Glucocorticoid-mediated regulation of protein phosphorylation in primary human T cells. Evidence for induction of phosphatase activity

Autor: F Paliogianni, N Hama, J E Balow, M A Valentine, D T Boumpas
Rok vydání: 1995
Předmět:
Zdroj: The Journal of Immunology. 155:1809-1817
ISSN: 1550-6606
0022-1767
DOI: 10.4049/jimmunol.155.4.1809
Popis: Glucocorticoid hormones (GC) have profound effects on the development and homeostasis of the immune system. In this communication we present evidence that GC regulate Ca(2+)-mediated pathways of T cell activation by a mechanism that involves abrogation of the autophosphorylation of the multifunctional Ca2+/calmodulin kinase (CaM kinase II) and induction of protein phosphatase activity. Primary human T cells were stimulated with the combination of ionomycin and phorbol ester in the presence or absence of dexamethasone (Dex) (10(-6)-10(-12) M). Stimulation of T cells resulted in a rapid activation of CaM kinase II and protein kinase C (PKC) activity as determined by the phosphorylation of synthetic peptide substrates recognized by these enzymes. Dex inhibited the activity of CaM kinase II but not PKC activity in a dose-dependent fashion (minimum effective dose 10(-10) M). Stimulation of 32P-labeled T cells induced a rapid increase in the phosphorylation level of CaM kinase II which was inhibited by Dex. The inhibitory effect of Dex on this enzyme was fully reversed in the presence of the phosphatase inhibitor okadaic acid (250 nM) or RU 486, a glucocorticoid antagonist.
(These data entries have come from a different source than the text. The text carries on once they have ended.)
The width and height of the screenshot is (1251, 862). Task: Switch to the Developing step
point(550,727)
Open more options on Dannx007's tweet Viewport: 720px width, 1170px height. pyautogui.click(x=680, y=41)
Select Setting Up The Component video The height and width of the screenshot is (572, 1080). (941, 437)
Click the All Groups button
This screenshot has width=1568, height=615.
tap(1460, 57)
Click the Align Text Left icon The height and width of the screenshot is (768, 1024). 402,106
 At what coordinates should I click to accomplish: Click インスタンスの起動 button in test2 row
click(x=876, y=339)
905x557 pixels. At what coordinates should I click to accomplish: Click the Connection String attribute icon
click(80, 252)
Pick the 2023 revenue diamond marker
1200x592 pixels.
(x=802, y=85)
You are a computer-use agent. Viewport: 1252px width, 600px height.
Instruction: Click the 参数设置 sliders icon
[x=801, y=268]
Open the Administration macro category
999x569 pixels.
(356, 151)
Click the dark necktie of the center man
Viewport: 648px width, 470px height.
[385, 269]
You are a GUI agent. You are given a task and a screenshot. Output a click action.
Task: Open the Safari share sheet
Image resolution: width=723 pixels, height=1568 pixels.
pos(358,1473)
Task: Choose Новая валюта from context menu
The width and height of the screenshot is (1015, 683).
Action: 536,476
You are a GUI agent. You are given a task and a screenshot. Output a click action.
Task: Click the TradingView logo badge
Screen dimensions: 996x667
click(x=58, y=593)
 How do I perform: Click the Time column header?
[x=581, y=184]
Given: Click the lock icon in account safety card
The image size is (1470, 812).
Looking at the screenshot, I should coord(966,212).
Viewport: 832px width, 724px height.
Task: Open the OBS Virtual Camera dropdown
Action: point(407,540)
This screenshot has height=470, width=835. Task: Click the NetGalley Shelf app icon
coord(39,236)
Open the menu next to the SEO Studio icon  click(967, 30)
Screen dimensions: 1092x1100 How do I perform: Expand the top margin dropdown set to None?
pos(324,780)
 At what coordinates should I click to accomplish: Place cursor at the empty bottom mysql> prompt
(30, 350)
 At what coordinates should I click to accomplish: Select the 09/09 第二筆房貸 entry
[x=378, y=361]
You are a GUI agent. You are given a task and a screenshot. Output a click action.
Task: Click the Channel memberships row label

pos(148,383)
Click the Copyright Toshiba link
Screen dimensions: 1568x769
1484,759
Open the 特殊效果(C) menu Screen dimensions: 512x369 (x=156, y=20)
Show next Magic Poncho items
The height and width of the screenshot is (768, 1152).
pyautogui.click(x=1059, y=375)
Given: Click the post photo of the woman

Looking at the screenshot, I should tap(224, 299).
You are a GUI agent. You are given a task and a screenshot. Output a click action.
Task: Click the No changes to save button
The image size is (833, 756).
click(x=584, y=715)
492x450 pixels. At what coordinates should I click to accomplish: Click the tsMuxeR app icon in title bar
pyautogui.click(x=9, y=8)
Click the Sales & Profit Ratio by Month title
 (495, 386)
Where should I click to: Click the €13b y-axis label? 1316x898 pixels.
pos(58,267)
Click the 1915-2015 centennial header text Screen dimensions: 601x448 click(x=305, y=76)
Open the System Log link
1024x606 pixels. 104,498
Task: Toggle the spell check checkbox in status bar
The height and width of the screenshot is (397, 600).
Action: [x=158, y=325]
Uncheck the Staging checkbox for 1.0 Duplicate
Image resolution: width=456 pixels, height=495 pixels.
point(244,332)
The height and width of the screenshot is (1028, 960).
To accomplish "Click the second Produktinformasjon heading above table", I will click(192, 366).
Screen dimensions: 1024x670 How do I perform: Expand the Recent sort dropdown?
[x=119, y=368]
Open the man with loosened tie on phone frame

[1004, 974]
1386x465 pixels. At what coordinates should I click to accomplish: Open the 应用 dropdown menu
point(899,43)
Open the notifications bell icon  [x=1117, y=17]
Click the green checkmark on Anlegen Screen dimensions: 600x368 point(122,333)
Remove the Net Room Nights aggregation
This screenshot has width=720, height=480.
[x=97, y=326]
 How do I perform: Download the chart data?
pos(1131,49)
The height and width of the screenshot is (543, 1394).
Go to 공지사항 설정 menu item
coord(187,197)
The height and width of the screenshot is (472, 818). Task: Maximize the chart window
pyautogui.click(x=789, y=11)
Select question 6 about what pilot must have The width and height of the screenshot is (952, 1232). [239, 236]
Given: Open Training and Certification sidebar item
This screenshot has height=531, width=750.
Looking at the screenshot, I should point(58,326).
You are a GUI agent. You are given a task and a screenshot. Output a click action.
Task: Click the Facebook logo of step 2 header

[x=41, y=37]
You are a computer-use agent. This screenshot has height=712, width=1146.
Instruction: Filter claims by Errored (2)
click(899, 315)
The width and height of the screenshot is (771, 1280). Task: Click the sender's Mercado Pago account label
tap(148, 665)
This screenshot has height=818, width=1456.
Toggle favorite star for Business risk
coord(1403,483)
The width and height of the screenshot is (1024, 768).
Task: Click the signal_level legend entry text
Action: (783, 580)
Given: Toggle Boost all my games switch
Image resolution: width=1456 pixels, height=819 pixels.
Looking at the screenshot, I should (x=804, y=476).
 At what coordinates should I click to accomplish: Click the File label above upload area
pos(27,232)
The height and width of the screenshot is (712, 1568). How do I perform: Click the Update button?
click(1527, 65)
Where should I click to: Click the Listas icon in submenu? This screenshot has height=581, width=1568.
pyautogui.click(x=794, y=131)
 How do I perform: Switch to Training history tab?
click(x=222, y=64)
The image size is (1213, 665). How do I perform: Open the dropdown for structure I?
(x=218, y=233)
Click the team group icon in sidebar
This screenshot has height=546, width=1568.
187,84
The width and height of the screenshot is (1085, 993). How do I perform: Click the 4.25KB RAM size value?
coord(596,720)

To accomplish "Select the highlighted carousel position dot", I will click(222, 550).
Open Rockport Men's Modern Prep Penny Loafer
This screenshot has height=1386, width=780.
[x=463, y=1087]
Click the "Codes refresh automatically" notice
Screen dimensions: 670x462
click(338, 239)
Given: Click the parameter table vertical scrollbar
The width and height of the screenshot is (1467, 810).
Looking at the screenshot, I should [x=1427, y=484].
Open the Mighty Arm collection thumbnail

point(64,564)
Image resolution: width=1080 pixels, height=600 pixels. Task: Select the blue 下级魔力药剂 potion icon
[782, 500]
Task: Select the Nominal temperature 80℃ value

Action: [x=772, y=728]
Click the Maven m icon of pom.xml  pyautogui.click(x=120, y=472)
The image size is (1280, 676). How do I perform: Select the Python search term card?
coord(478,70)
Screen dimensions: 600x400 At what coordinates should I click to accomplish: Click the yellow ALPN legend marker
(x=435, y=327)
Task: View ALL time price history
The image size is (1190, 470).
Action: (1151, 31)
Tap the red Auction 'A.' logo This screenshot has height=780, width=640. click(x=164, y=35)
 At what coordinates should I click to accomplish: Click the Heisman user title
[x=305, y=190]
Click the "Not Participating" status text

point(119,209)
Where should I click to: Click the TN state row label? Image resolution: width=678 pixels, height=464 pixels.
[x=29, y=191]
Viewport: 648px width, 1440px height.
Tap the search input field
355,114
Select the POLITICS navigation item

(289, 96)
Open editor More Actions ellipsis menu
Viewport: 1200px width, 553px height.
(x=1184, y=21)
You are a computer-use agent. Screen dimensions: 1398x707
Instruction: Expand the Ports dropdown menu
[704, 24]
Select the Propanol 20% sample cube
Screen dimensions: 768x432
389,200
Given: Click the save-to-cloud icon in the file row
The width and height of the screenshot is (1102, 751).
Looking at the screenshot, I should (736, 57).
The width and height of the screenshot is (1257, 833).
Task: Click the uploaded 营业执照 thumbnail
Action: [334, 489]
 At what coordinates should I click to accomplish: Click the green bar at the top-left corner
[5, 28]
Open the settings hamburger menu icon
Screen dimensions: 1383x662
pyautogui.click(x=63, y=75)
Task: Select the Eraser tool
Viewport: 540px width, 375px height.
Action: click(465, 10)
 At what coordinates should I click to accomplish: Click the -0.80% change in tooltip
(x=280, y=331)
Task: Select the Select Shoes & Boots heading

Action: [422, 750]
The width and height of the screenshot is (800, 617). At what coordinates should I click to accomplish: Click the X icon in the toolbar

These results suggest that GC inhibit the activation of CaM kinase during T cell activation through a mechanism that involves both the GC receptor and protein phosphatases 2A and/or 1. Inhibition of protein phosphorylation through the induction of protein phosphatase activity may represent a novel mechanism for the diverse effects of GC on eukaryotic cells.
Databáze: OpenAIRE